Мать была моей первой учительницей (отец учил математике). И опять нам обоим помогала та самая лампа под зеленым абажуром. Книги с разодранными корешками — это уже моя вина: не выучив урок, я тянул время и теребил худыми пальцами книжки. В голосе у матери звучали такие округлые и ласковые нотки, что мне казалось, усни я под этот нежный говорок, и мне обязательно приснится чудесный сон.

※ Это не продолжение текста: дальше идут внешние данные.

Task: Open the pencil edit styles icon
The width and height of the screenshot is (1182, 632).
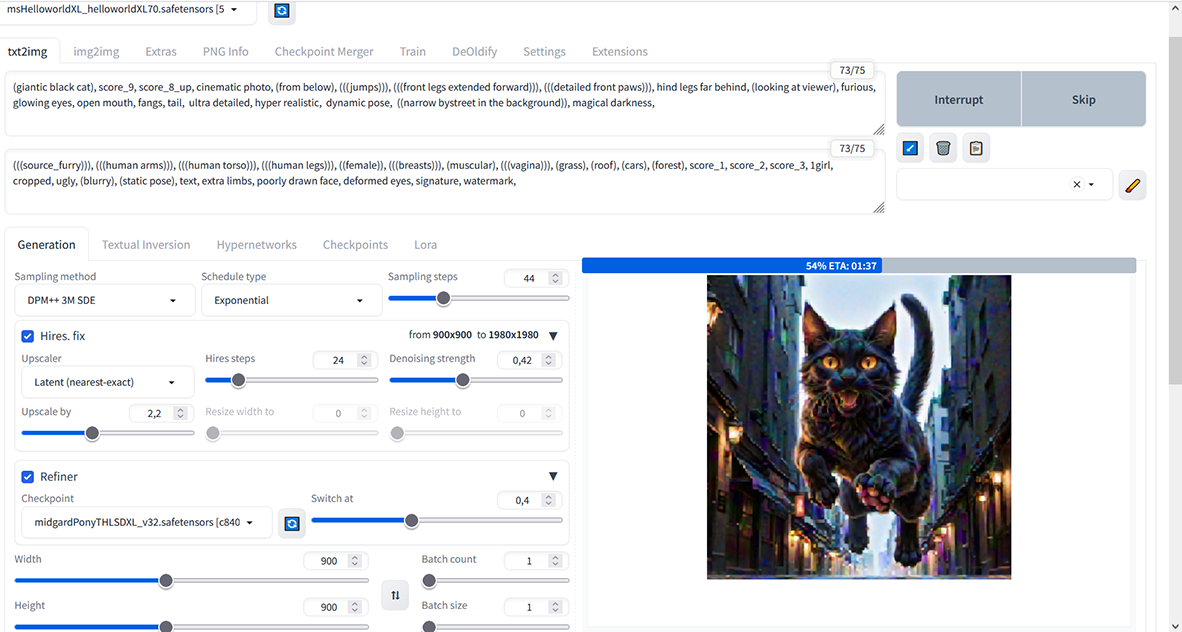Action: [x=1132, y=185]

Моя мать любила черные бархатные платья. Они подчеркивали тонкую талию, налитые груди и бедра. Ее пальцы поглаживали скатерть, и однажды я чуть не опрокинул чернильницу, засмотревшись на эти ритмичные прикосновения. А удары стенных часов отдавались прямо в сердце, и буквы в учебниках рябили иероглифами неведомой страны.
До сих пор вспоминаю уроки матери. Это, пожалуй, впечатления человека, временно обосновавшегося на земле.
«Король облачился в доспехи. Мастера изобразили на них лилии. Королева плакала, и, когда слезы капали на пол, в замке вместе с нею плакали фрейлины и мыши. Король ускакал. И оруженосец ускакал. И рыцари. А в соседнем замке жил другой король. Он тоже облачился в доспехи. Мастера изобразили на них львов. Королева плакала, и, когда слезы капали на пол, в замке вместе с нею плакали фрейлины и мыши. Король ускакал. И оруженосец ускакал. И рыцари. На зеленой равнине — два короля, два оруженосца, две армии сошлись. В кровавой битве оба короля погибли. И оба оруженосца тоже. А рыцари возвратились в свои замки. И поклялись сыновьям королей, что отомстят. Королевы растили королевичей, фрейлины — оруженосцев, мыши — мышат. Таков смысл всех войн, мой мальчик».